** What to produce **
Your task is to copy each line of the listing that contains the word "computer".

Segment Start: Data under study

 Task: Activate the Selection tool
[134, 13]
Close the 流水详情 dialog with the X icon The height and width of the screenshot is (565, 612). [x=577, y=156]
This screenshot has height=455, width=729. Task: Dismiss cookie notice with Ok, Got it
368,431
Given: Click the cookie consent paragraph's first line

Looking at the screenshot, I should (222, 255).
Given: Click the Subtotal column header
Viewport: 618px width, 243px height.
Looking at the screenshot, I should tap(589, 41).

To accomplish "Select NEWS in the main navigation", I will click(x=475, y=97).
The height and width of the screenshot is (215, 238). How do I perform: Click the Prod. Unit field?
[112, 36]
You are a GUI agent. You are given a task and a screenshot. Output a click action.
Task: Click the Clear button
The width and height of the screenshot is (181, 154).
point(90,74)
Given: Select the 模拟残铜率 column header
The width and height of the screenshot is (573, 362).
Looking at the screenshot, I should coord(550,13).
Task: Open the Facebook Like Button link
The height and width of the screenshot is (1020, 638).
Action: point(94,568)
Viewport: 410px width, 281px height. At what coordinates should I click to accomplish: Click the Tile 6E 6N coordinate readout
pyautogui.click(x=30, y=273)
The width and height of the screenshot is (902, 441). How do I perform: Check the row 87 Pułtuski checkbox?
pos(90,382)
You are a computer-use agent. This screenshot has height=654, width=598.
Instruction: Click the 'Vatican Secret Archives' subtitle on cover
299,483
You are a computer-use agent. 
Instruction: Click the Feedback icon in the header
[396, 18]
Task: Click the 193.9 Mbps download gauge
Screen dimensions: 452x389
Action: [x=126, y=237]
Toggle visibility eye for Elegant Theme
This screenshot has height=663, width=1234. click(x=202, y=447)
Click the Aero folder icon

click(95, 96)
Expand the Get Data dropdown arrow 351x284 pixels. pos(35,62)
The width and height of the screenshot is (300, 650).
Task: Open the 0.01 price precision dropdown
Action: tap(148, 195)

Segment End: Data under study

** Exercise result **
You are a computer-use agent. This screenshot has height=654, width=598.
You are a computer-use agent. 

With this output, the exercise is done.